The Gustav Mahler Jugendorchester is one of the finest youth orchestras in the world. Bringing together young musicians from all over Europe, from Portugal to Russia, it is a model of international co-operation. With former members in almost all the major symphony orchestras in Europe it is the stomping ground of our continent’s best young orchestral musicians, and Sunday night’s concert showed the high standards these young players set for themselves. With a programme of Wagner, Berg, Strauss and Ravel, this was a feast of stylistic variety, which at the same time linked together seamlessly. Conductor Daniele Gatti has often been praised as a master of thoughtful programming, but here he surpassed himself.

Gatti has developed a strong reputation for his interpretations of Wagner’s last opera Parsifal, and his performance of the Prelude to Act Three and the Good Friday Music was something to be cherished. The Prelude to Act Three depicts Parsifal’s search for the holy spear, through the dangerous realms of evil Klingsor (somewhat akin to Frodo’s ventures into Sauron’s Mordor). Seeing the great suffering of the world Parsifal is ready to recover the holy spear and bring redemption to the wounded Amfortas. The Good Friday Music seems to bring together the whole meaning of the opera, a journey through suffering to compassion and redemption. It contrasts two ideas about Good Friday, one where mortals mourn at the crucifixion of Christ, and another in which sinners rejoice, looking past the cross to mankind redeemed. Gatti leads the orchestra in a performance that felt almost as epic as the full opera. There was a perfect sense of pace, but that wasn’t all. The dynamics were so deftly graded, with only one true fortissimo in the work’s twenty minutes. This gave a sense of the music’s grand architecture, that is so vital, but so often missing, in performances of Wagner. It was instantly clear why Gatti has been conducting Parsifal at Bayreuth for the past four years.

Alban Berg’s Violin Concerto followed, and showed another side of both conductor and orchestra. This work, a response to the early death of Alma Mahler’s daughter Manon, aged just eighteen, was the keystone of this programme, linking all the elements together; death and redemption meet the waltz in Berg’s memories of Vienna. Though a concerto by name, this work can almost be seen as a tone-poem, with the first half depicting Manon in life, while the second sees her through sickness, into death and transfiguration. As a native Viennese, Berg’s memories of Manon as a young girl are filled with serial echoes of waltzes and Austrian dances, like a ghostly image of happier times. Frank Peter Zimmermann joined Gatti and the GMJO on the stage, and played with a sensitivity to the music which made gave it a rare transparency. What is so difficult about performing Berg is how traditional the emotions are, juxtaposed with a highly modern means of expressing them, and Zimmermann cut right to the heart of this work, making what is often so difficult, abundantly clear. The GMJO played incredibly sensitively under Gatti, their large numbers never causing problems of balance with the violin; the simplicity of their delivery in this complex music was a joy to listen to. Towards the end, when Berg directly quotes Bach’s chorale tune Es ist genug ("It is enough") in the clarinets, there was a magical stillness which cut through the atmosphere of the hall, a truly special moment.

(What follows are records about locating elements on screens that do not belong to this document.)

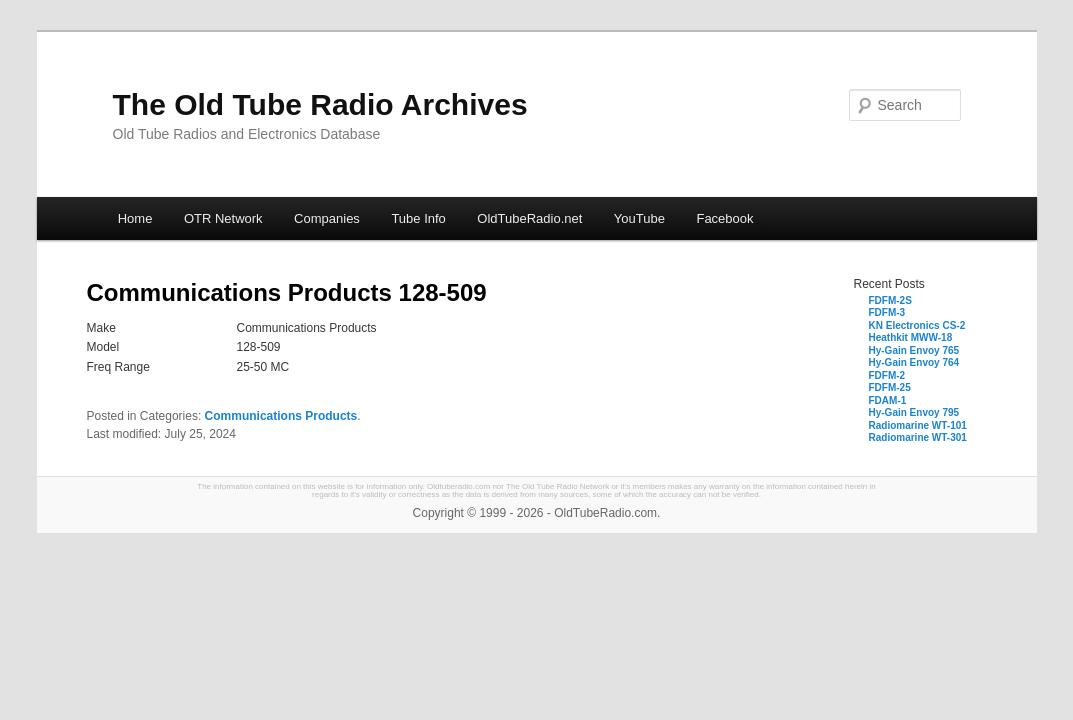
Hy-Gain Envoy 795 (914, 412)
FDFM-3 (887, 312)
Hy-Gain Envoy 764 (914, 362)
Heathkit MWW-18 (911, 337)
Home (135, 218)
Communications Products (281, 416)
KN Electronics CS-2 (917, 325)
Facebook (724, 218)
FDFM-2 (887, 375)
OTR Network (223, 218)
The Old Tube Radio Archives (320, 104)
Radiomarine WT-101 (918, 425)
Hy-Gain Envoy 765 (914, 350)
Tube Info (418, 218)
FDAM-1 (888, 400)
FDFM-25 (890, 387)
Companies (327, 218)
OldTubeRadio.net (529, 218)
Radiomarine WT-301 (918, 437)
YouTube (639, 218)
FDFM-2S (890, 300)
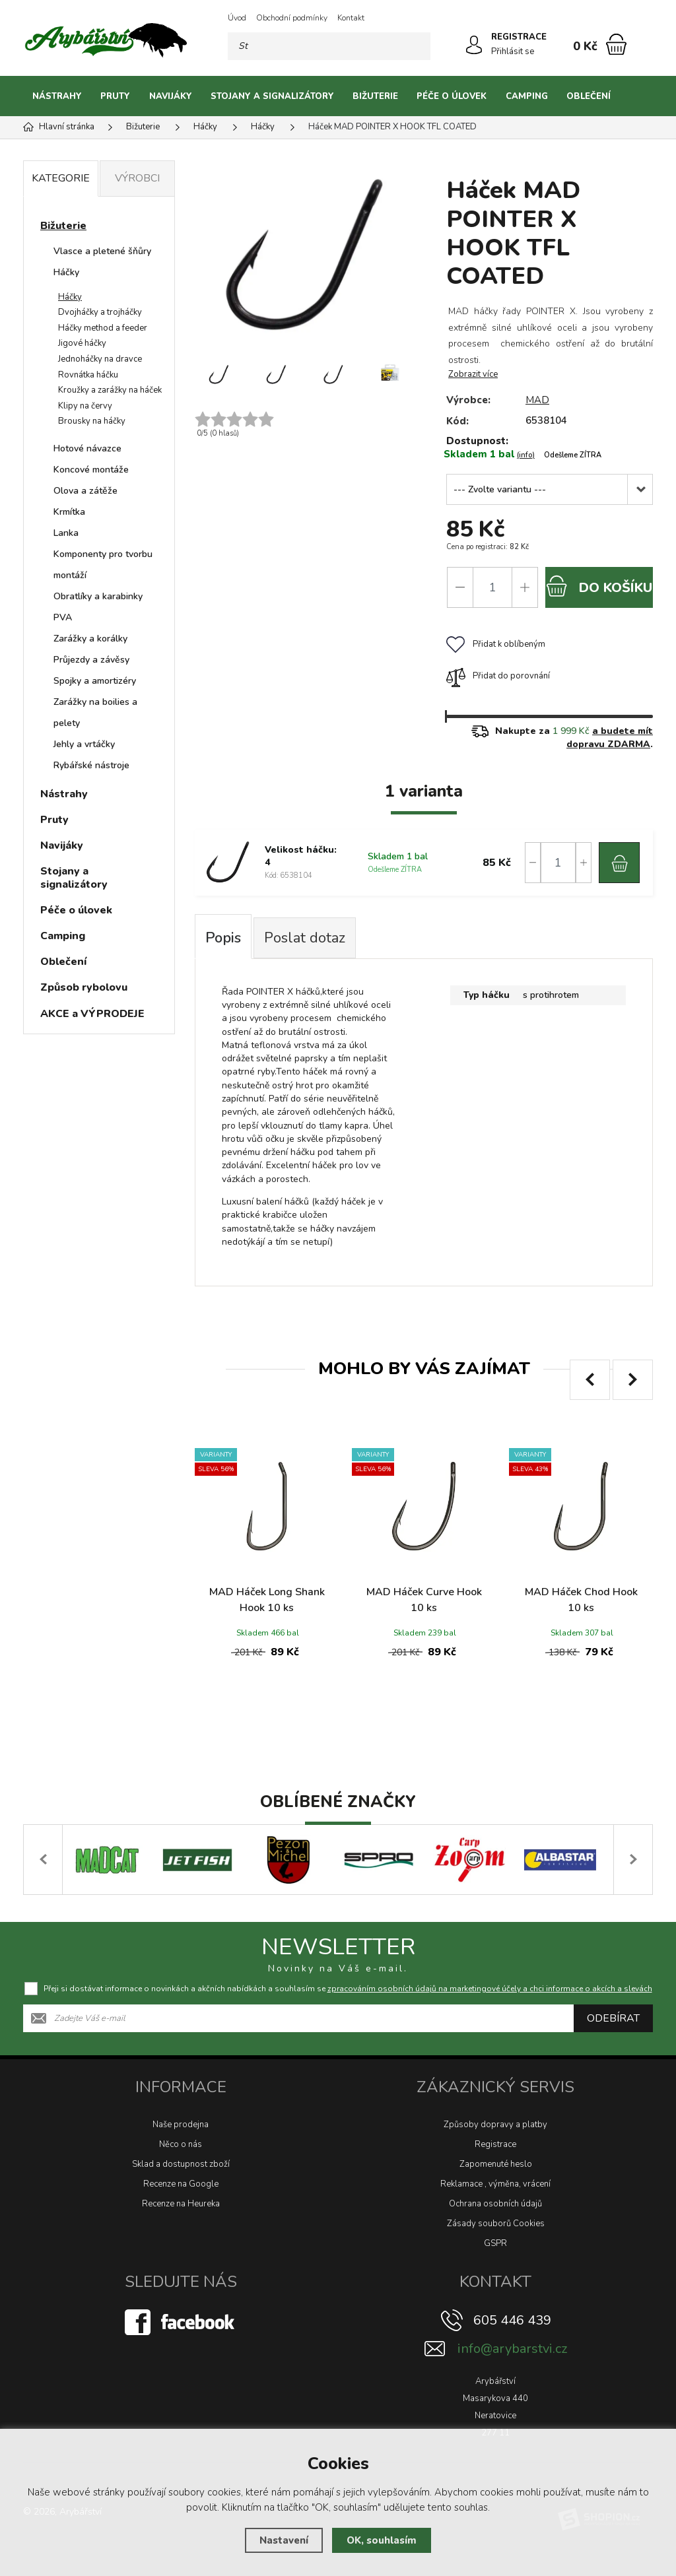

After the interval came two snapshots of the Viennese waltz, both removed from the mainstream tradition, critiquing it; one from the fallen Vienna of the early 20th Century, the other from the geographical distance of Paris. The suite from Richard Strauss’ opera Der Rosenkavalier is a snapshot of 18th Century Vienna, all ballrooms and bustles, and the waltzes are full of effervescent sparkle. Gatti and the GMJO gave these waltzes a real spring, letting them trip along happily and giving them a short dramatic tug here and there. The rich string sound of this young ensemble gave the dances a regal sound, bringing a sense of joy that made it hard not to smile. While there was so much to recommend this performance, there was something missing. Der Rosenkavalier is a comedy, and these waltzes are really parodies of the genre of which they’ve become archetypal. There’s space here for more sugary sweetness in music’s syrupy emotions, and this performance erred perhaps a little too much towards 18th Century poise and refinement.

The final item of the programme was Ravel’s La Valse, a dark and mocking interpretation of the Viennese waltz, as seen from Paris in 1920. The composer George Bejamin describes it as depicting the birth, decay and destruction of the waltz as a metaphor for European civilisation in the aftermath of the First World War. In the 21st Century the work sounds positively cinematic, conjuring up images of ghosts dancing a waltz in a disused, haunted dance hall. The GMJO, with their vast, dramatic sound, electrified the work, making it not just ghostly, but demonic. Their performance was full of verve, from the eerie opening to the cataclysmic final chords, with all of Ravel’s kaleidoscopic orchestral colours shaped and shaded, whilst losing none of the works dancing momentum. The audience’s tumultuous applause elicited more Wagner as an encore, the Third Act Prelude to Wagner's Die Meistersinger von Nürnberg, which was heart-wrenchingly beautiful, once again showcasing the GMJO’s impressive string sound.